In one of the signature romantic comedies of the 1980s, college students Harry Burns (Billy Crystal) and Sally Albright (Meg Ryan) meet not-so-cute on a long drive east. He is slovenly, self-involved and a bit of a sexist pig. She is uptight, judgmental and a million miles from being in touch with her feelings. They grate on each other during the road trip and forget about each afterwards, until a chance meeting some years later. Harry, chastened by a messy divorce, has become less smug and more likable to Sally. Sally in contrast thinks she has found enduring love with Joe (Steven Ford), making romance with Harry out of the question. With the possibility of a sexual relationship out of the way (or is it?), they can develop (or can they?) something neither of them has had before: A platonic, intimate friendship with a member of the opposite sex.
The extremely positive audience reaction to this funny, warm film was a surprise to its makers in 1989, but When Harry Met Sally is now widely considered a treasure of the genre. The leads create appealing, funny characters (much on set ad libbing helped enormously, making an amusing script even moreso). Strong supporting work by the two best friend foil characters is another asset (Bruno Kirby and Carrie Fisher), not least because Ephron’s script is perceptive and honest about how men and women talk about each other when the other sex isn’t around.
As a director, Reiner — on whose dating experiences this film is partly based — wisely puts significant faith in his actors, which is richly rewarded. In preparing for the film he interviewed long-standing couples about their marriages, and adapted these stories into charming inserts in which the mysteries of love are explained by those for whom it all worked out in the end.

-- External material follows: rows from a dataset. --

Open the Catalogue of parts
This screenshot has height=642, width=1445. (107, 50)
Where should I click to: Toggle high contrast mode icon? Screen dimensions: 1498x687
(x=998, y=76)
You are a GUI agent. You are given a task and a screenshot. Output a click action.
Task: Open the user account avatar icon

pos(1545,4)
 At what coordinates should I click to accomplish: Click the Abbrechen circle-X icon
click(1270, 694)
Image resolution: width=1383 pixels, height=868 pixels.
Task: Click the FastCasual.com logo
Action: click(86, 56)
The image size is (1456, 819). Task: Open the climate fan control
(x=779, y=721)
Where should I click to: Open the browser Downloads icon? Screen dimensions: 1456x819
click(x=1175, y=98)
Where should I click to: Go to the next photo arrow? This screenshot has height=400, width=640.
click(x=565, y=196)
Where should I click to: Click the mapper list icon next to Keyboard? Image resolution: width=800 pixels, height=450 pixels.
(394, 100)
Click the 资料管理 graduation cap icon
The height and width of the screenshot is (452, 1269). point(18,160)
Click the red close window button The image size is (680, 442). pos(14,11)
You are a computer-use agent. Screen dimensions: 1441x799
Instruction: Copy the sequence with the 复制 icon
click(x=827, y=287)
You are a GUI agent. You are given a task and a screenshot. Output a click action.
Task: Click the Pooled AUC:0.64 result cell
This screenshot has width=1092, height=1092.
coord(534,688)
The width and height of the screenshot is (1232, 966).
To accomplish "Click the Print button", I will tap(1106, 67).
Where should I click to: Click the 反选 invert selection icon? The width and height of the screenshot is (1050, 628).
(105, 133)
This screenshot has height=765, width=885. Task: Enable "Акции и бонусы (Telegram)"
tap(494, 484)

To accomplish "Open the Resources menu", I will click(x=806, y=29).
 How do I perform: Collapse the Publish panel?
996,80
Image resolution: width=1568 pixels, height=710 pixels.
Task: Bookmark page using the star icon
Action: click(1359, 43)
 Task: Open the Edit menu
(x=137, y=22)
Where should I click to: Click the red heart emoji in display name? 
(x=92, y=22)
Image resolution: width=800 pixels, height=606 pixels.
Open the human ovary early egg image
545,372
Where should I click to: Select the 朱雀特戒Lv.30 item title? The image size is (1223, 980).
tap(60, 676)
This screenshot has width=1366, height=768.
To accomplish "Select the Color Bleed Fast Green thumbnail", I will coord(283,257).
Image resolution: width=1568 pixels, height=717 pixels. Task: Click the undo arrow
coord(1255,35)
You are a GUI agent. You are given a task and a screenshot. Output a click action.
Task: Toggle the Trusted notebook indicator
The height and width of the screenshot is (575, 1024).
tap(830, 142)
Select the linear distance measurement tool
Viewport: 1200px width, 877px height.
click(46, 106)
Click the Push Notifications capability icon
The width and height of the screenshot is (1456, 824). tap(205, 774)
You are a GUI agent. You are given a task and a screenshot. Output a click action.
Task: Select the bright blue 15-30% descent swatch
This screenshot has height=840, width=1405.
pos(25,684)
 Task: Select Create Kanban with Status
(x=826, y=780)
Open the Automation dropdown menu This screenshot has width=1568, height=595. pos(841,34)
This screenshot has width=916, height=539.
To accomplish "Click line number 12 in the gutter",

This film mirrors Woody Allen’s magnificent Annie Hall so closely in plot, location, themes – even the opening credits and music – that it’s hard not to compare the two films. Annie Hall has more big laughs and although Crystal and Ryan are good they are simply not performers at the level of Allen and Keaton. As for comedic tone, Annie Hall has some bite whereas When Harry Met Sally — consistent with the dominant style of its era — is punch-pulling fluff; viewer preferences for style of humor will make one or the other movie a more rewarding experience, and de gustibus non est disputandum.
But in one respect, the more recent film leaves Annie Hall in the dust. Allen’s film is made entirely from his male point of view, but the Ephron-scripted When Harry Met Sally is more gender-balanced in its take on heterosexual romance and also develops its female characters more fully. The result is a winning date movie, whether it’s a first date or a 30th anniversary.